The characterization of Co-nanoparticles supported on graphene

TL;DR

This study combines DFT calculations and spectroscopic measurements to analyze Co-nanoparticles on graphene, revealing oxidation behavior and ferromagnetic properties relevant for spintronics applications.

Contribution

It provides new insights into the oxidation states and magnetic properties of Co-nanoparticles supported on graphene, combining theoretical and experimental approaches.

Findings

Co atoms form islands at low coverage and become oxidized in air.

At 2 nm coverage, the top Co layers oxidize while the lower layers remain metallic.

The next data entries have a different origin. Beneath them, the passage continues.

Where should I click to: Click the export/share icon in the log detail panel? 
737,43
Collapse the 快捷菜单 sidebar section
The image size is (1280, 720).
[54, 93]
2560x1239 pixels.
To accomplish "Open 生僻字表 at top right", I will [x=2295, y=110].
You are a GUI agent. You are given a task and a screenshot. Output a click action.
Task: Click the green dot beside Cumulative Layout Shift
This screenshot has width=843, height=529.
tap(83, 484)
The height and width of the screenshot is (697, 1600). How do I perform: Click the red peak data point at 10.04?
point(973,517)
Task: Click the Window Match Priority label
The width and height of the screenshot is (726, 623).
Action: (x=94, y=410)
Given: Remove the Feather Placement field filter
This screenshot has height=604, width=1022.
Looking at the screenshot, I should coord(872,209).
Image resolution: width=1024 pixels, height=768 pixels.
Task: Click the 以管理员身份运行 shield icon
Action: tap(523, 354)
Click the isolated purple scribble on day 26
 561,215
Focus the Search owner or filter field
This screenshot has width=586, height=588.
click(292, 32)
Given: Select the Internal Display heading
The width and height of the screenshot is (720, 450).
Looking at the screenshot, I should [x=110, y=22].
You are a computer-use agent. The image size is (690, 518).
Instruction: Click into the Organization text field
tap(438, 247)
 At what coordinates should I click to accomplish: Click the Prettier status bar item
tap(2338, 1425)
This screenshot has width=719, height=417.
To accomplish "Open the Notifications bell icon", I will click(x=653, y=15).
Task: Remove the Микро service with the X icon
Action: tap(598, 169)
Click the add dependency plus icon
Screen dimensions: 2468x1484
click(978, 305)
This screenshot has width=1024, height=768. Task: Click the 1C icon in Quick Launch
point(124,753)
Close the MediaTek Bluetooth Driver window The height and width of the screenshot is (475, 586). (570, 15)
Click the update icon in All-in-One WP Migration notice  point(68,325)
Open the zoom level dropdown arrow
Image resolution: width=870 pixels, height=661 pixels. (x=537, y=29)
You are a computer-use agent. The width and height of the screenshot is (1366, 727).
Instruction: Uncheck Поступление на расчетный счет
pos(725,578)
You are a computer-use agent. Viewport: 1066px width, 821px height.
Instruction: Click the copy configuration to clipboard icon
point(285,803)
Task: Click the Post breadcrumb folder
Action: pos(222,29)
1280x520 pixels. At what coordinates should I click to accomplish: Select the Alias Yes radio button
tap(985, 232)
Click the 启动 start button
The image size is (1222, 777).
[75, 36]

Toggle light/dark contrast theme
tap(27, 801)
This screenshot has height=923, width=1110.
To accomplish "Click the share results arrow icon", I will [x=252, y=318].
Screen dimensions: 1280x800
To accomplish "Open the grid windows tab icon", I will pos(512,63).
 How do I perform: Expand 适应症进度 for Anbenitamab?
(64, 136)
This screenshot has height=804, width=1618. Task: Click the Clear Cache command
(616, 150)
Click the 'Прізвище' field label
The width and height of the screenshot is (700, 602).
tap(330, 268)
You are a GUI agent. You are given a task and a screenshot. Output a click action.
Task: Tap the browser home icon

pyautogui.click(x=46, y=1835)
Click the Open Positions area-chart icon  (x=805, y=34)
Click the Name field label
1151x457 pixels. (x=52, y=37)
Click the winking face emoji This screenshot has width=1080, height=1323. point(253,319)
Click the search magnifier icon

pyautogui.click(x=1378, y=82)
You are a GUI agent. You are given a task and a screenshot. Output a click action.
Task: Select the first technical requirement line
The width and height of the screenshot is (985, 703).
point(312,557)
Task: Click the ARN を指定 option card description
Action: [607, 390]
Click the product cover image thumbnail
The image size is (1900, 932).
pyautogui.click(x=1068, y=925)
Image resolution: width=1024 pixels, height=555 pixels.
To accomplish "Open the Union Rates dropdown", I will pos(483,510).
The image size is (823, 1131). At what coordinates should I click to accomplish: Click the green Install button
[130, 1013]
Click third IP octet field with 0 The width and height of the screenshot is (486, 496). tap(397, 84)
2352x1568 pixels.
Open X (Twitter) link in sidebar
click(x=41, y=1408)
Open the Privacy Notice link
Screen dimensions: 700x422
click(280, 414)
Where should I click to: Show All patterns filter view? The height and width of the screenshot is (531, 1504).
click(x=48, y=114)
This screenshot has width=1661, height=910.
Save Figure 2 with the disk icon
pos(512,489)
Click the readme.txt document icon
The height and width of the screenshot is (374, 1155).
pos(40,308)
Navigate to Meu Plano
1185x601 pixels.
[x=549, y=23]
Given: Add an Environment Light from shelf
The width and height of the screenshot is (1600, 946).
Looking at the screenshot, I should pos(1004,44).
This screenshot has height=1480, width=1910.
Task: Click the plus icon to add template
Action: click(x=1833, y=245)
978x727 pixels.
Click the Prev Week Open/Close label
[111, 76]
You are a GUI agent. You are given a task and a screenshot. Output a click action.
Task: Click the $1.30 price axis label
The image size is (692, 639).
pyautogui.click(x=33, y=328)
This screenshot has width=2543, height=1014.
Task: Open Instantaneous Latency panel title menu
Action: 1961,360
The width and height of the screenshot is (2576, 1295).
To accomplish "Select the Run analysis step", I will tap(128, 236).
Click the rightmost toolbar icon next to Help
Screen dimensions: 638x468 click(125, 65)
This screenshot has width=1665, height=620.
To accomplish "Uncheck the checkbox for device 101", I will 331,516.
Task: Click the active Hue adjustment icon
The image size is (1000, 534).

Oxide layer formation enables ferromagnetic properties suitable for spin filters.

Abstract

The results of density functional theory (DFT) calculations and measurements of X-ray photoelectron (XPS) and X-ray emission (XES) spectra of Co-nanoparticles dispersed on graphene/Cu composites are presented. It is found that for 0.02nm and 0.06nm Co coverage the Co atoms form islands which are strongly oxidized under exposure at the air. For Co (2nm) coverage the upper Co-layers is oxidized whereas the lower layers contacting with graphene is in metallic state. Therefore Co (2 nm) coverage induces the formation of protective oxide layer providing the ferromagnetic properties of Co nanoparticles which can be used as spin filters in spintronics devices.